Кожа покрывается мурашками.

Я чувствую, как между нами потрескивает воздух; от желания прикоснуться к нему у меня зудят руки. Его присутствие всегда оказывало на меня странное давление.

Сейчас тоже так.

Я не вижу ничего, кроме него.

В его глазах вибрирует необузданное желание.
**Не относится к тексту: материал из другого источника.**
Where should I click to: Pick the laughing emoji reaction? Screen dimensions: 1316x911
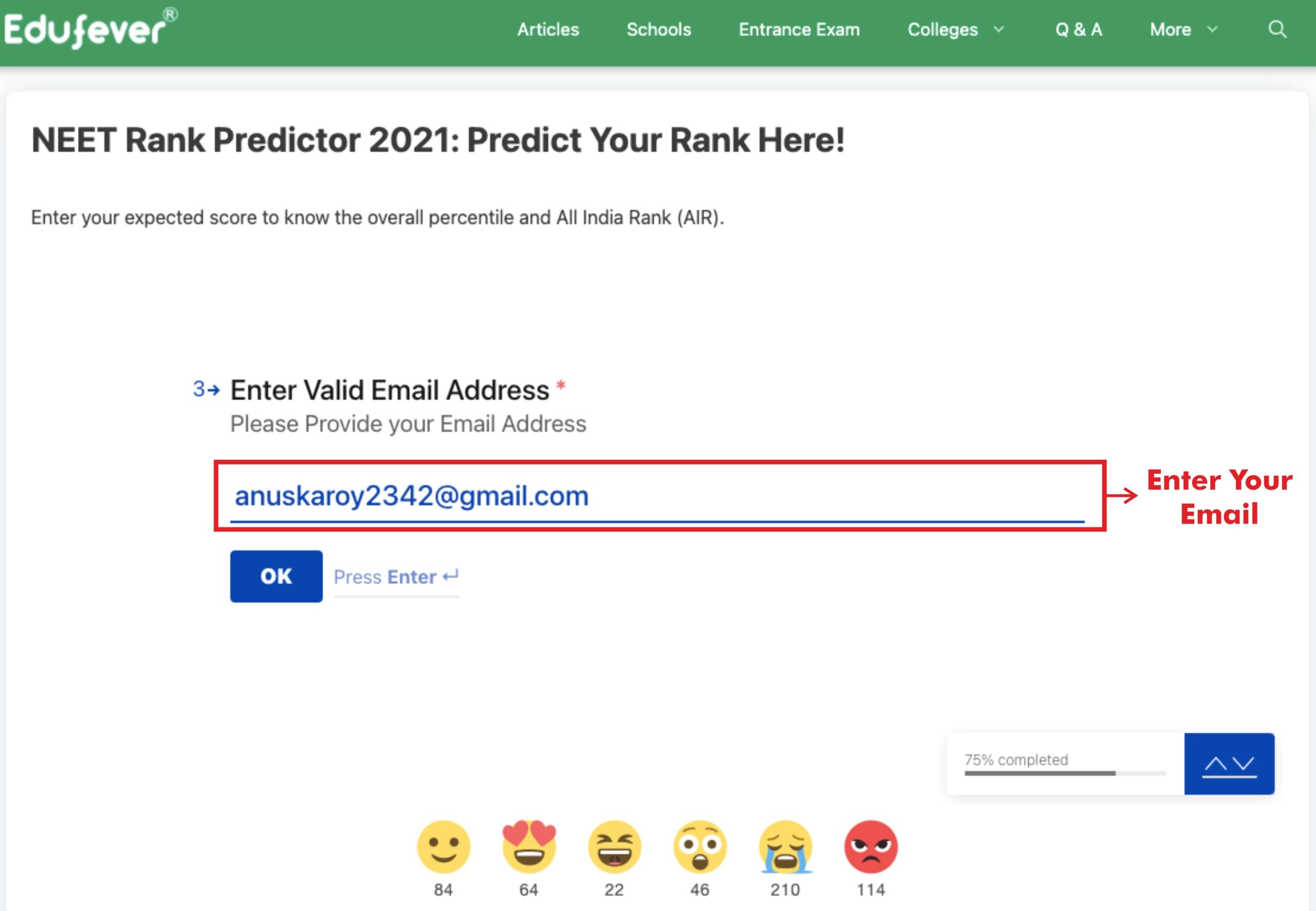point(614,847)
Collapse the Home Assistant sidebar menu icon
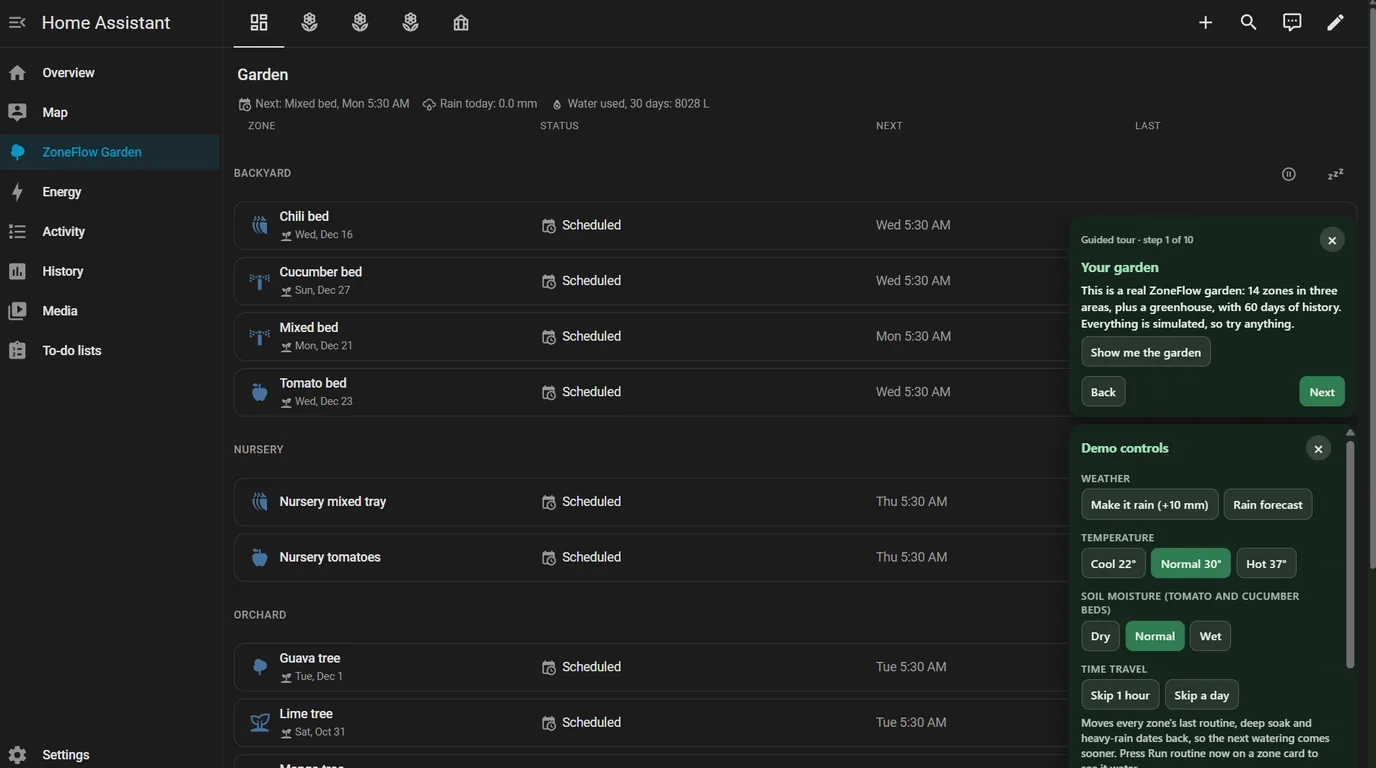This screenshot has height=768, width=1376. (17, 22)
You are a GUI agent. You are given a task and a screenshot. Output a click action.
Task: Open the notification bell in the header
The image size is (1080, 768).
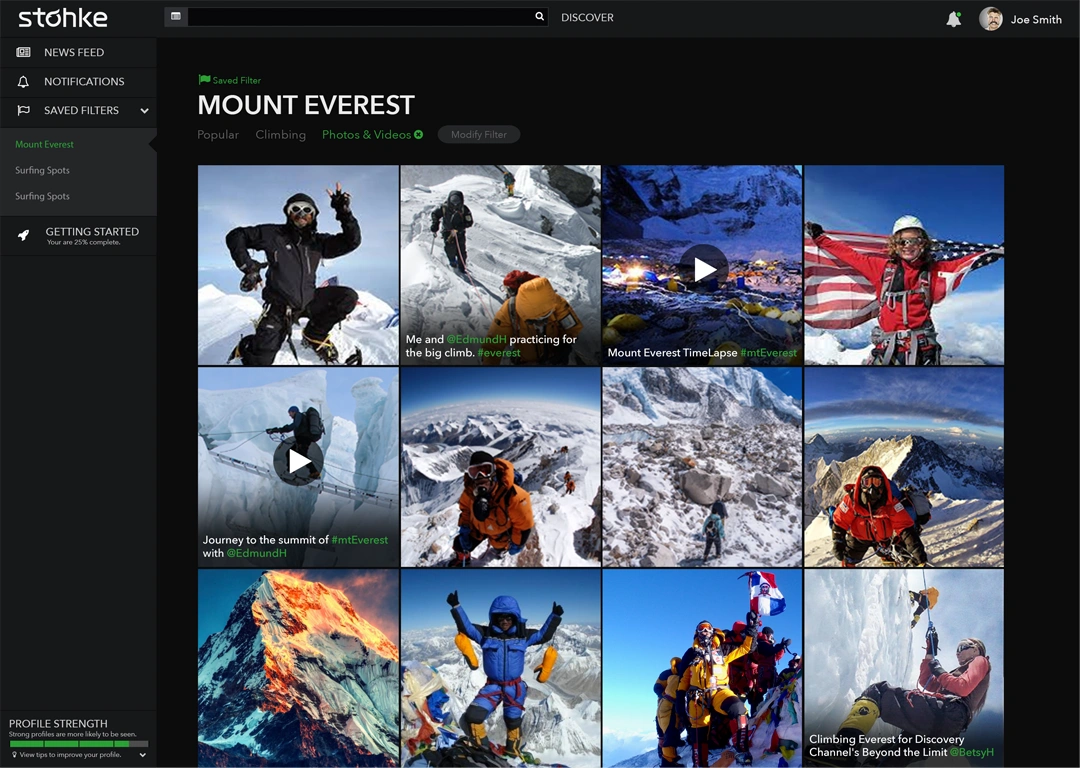[x=953, y=19]
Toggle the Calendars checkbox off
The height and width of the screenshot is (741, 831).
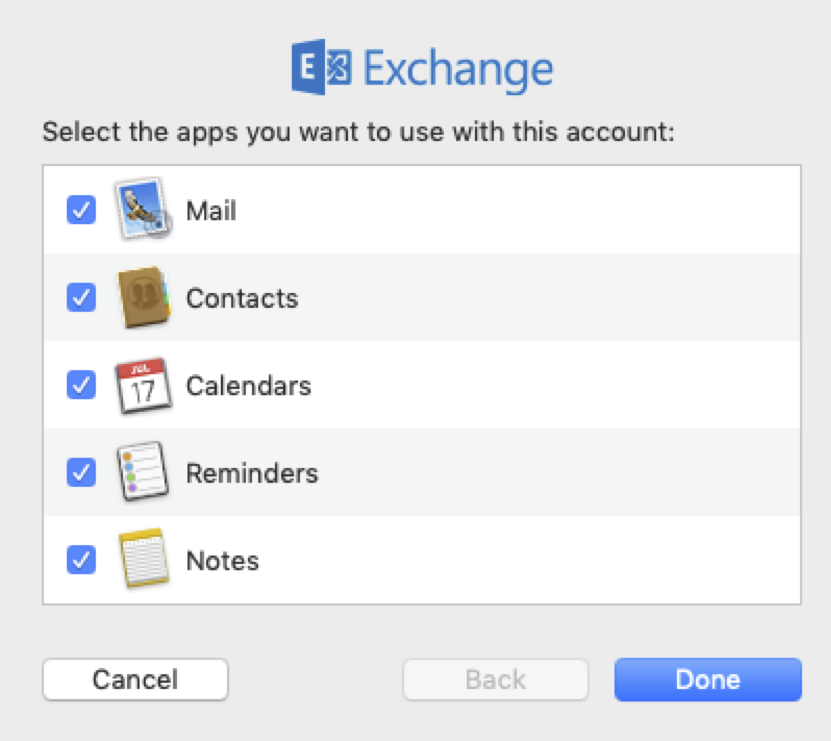tap(81, 385)
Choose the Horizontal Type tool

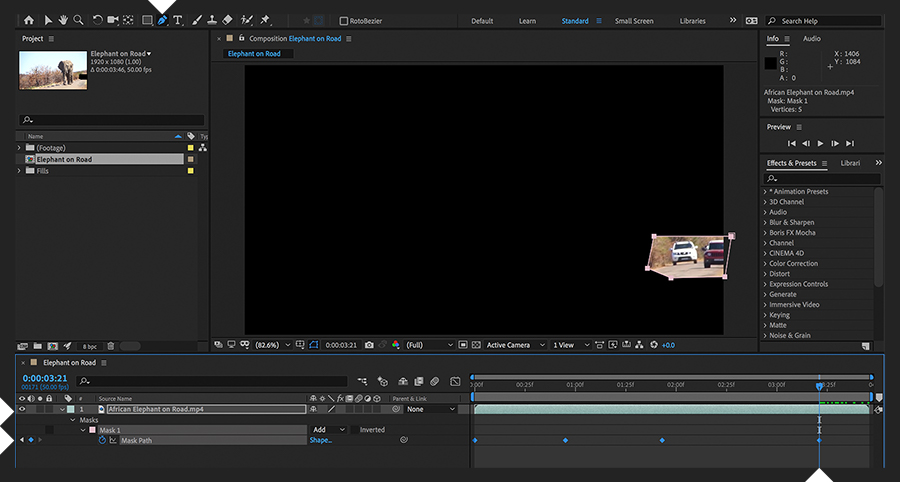(178, 20)
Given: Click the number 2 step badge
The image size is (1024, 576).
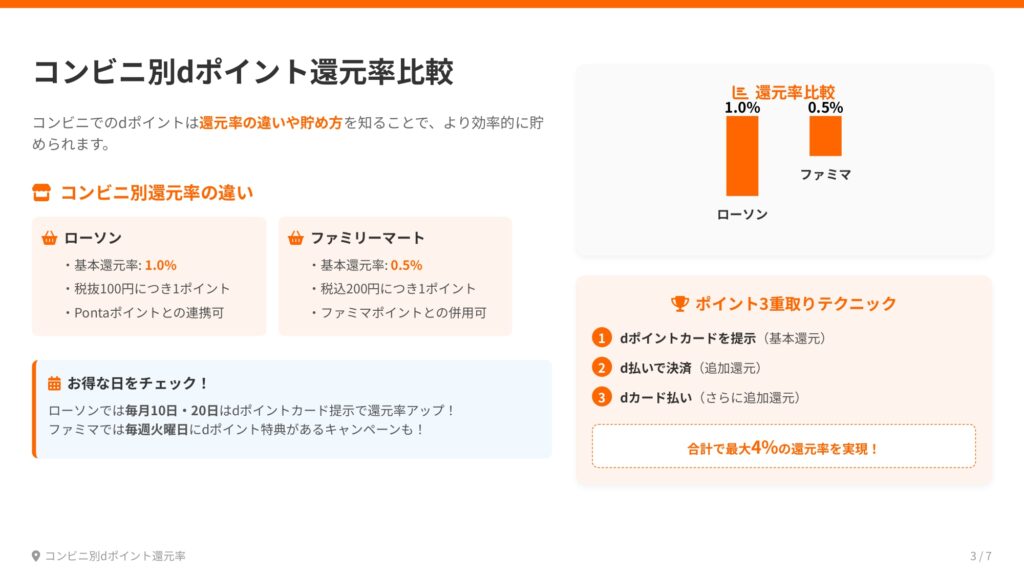Looking at the screenshot, I should coord(601,367).
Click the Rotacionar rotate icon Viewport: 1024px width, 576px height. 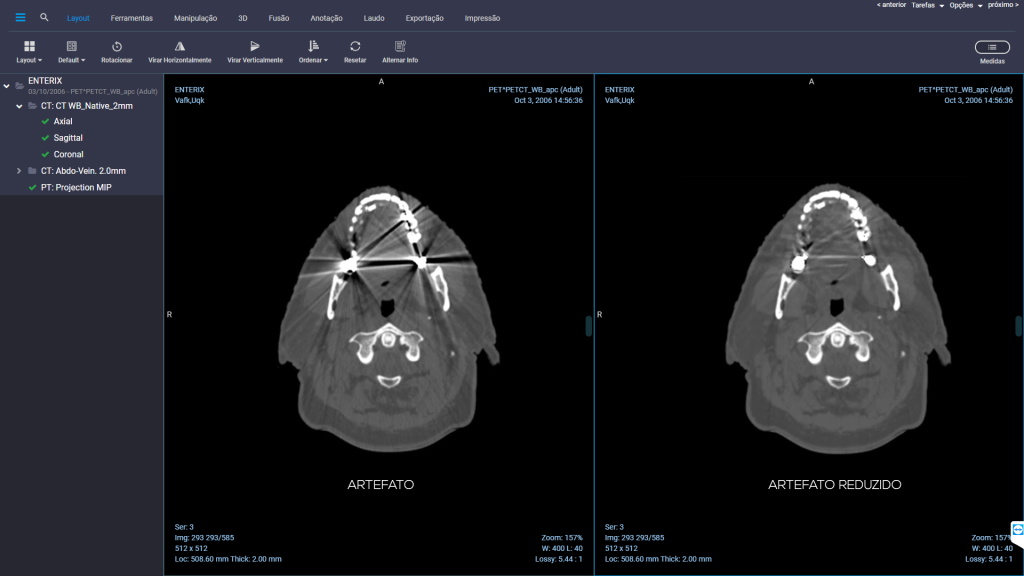(x=117, y=46)
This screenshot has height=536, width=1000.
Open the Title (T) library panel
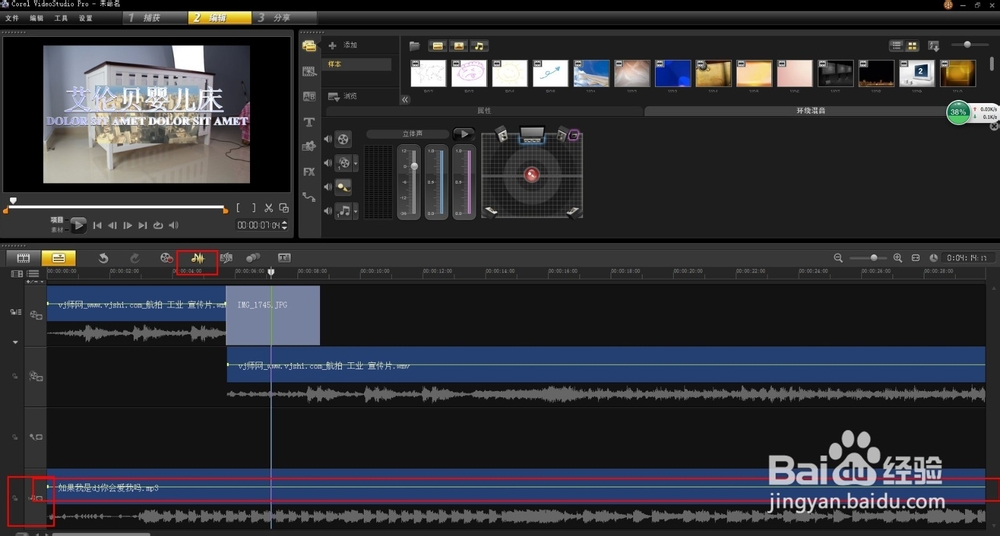click(309, 122)
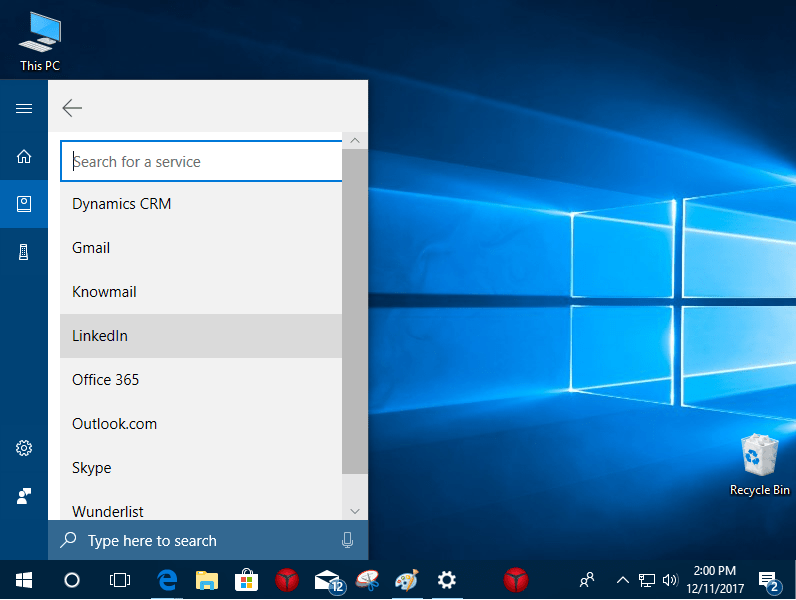The image size is (796, 600).
Task: Click the Devices icon in Cortana sidebar
Action: point(24,252)
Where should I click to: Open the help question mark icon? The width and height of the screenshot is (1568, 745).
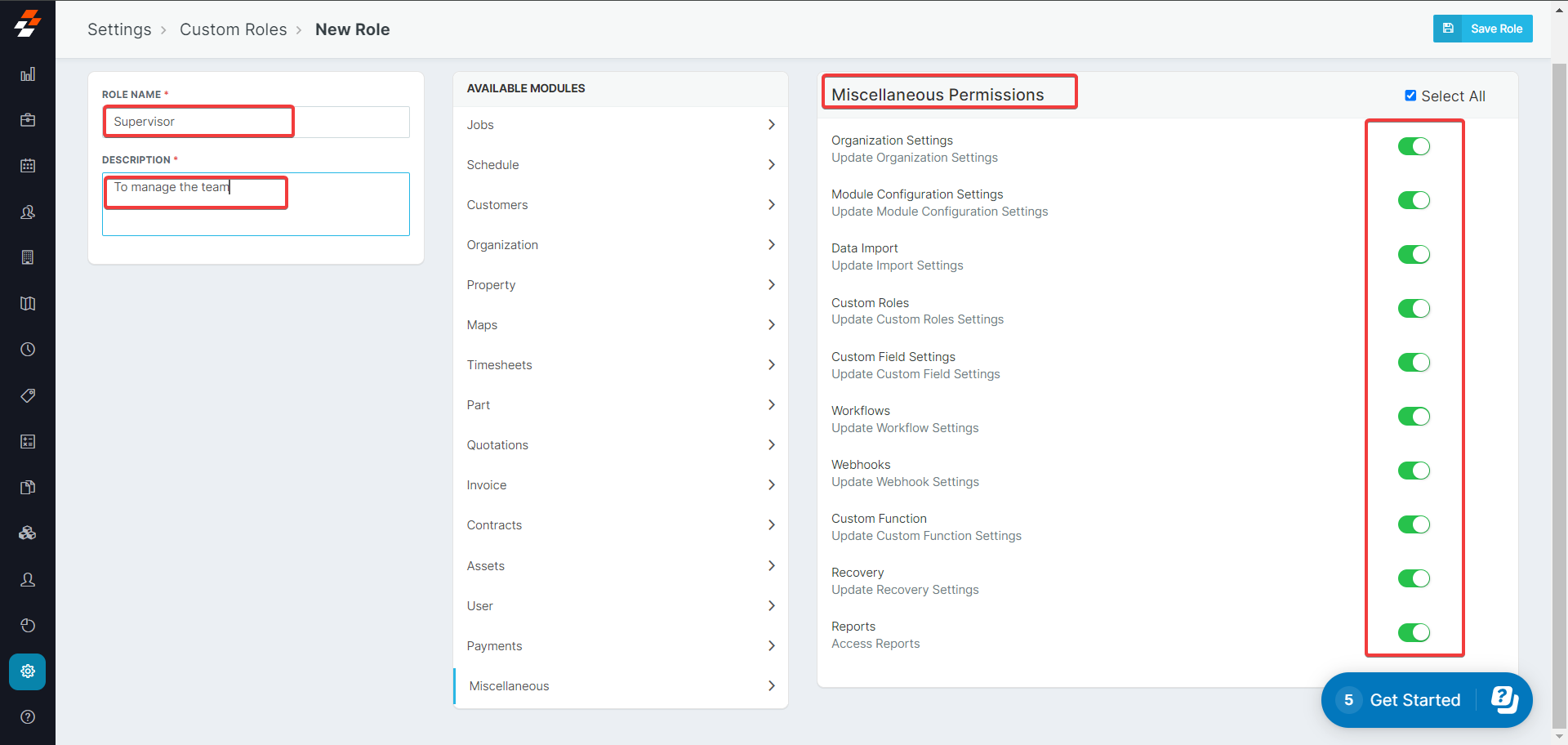pyautogui.click(x=28, y=717)
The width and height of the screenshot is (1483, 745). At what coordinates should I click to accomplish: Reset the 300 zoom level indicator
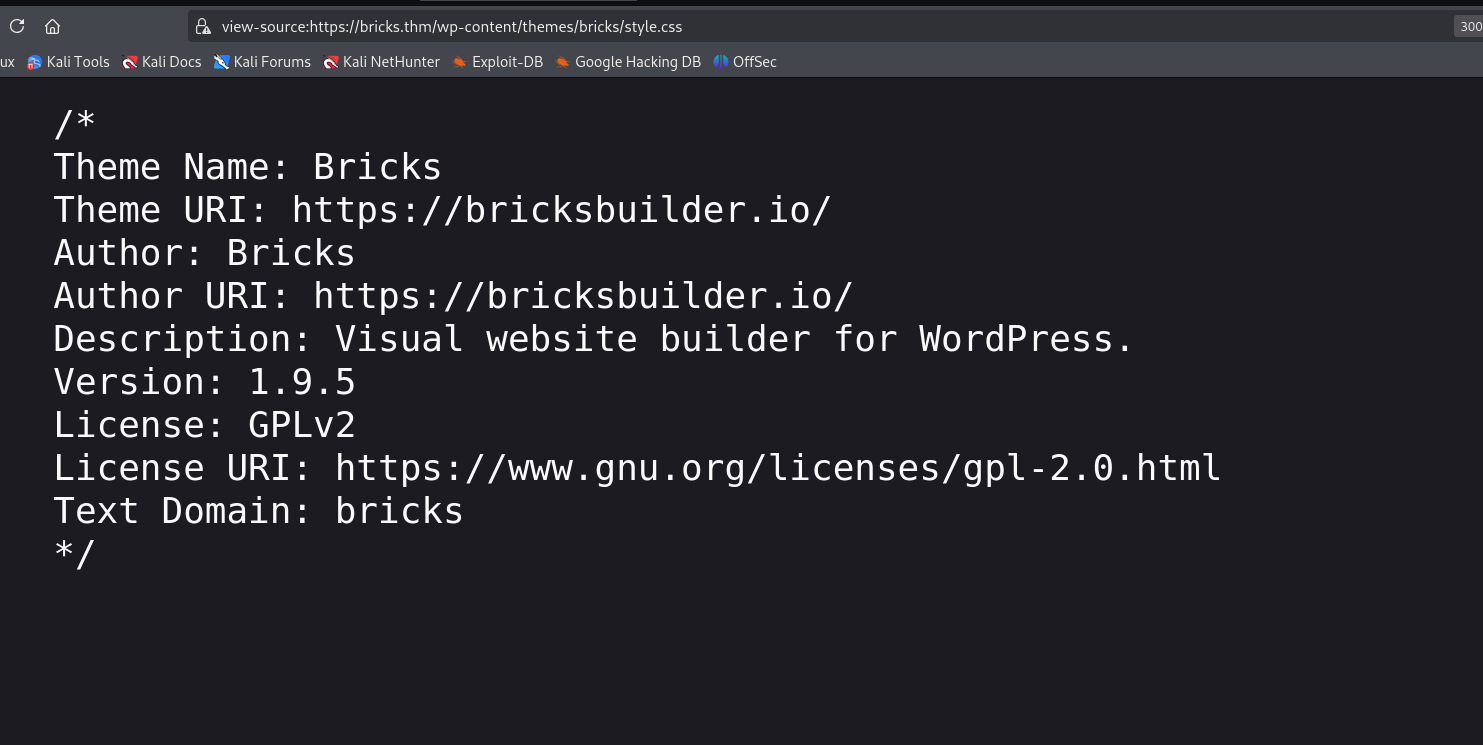tap(1468, 27)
Ледяные капли падают мне на лицо и руки. Идёт дождь. Вскоре кто-то попытается выбраться из двери, которую охраняет Синдзо, но это не имеет значения.

Я сжимаю зубы вокруг его пальца. Кусаю.

И Джун сдаётся.

Он уже собирается накинуться на меня, когда Синдзо стучит прикладом пистолета по стене. Мы резко останавливаемся, застывая. Джун стискивает зубы, приходя в себя. Ручка на двери, что ведёт в переулок, поднимается и опускается. Кто-то пытается выйти.

— Нам нужно уходить. — Голос у него низкий и напряжённый, напоминает рычание. Джун обменивается понимающим взглядом с Синдзо, прежде чем уйти от тела и от меня. — Убери его, необходимо уничтожить все следы.

Заблокировав дверь, Синдзо приближается к телу. Поворачивает труп сначала в одну сторону, потом в другую, проверяя карманы. Как только вижу лицо убитого, я чувствую, как из желудка поднимается прилив рвоты.

Прикрываю рот рукой.

— Глория. — Голос Джуна доносится до меня издалека, словно он долетел из прошлого, а не из-за моей спины. — Идём.

Я поворачиваюсь к нему и вижу, что Джун протягивает мне руку. На этот раз я не беру её, а встаю самостоятельно и иду к машине.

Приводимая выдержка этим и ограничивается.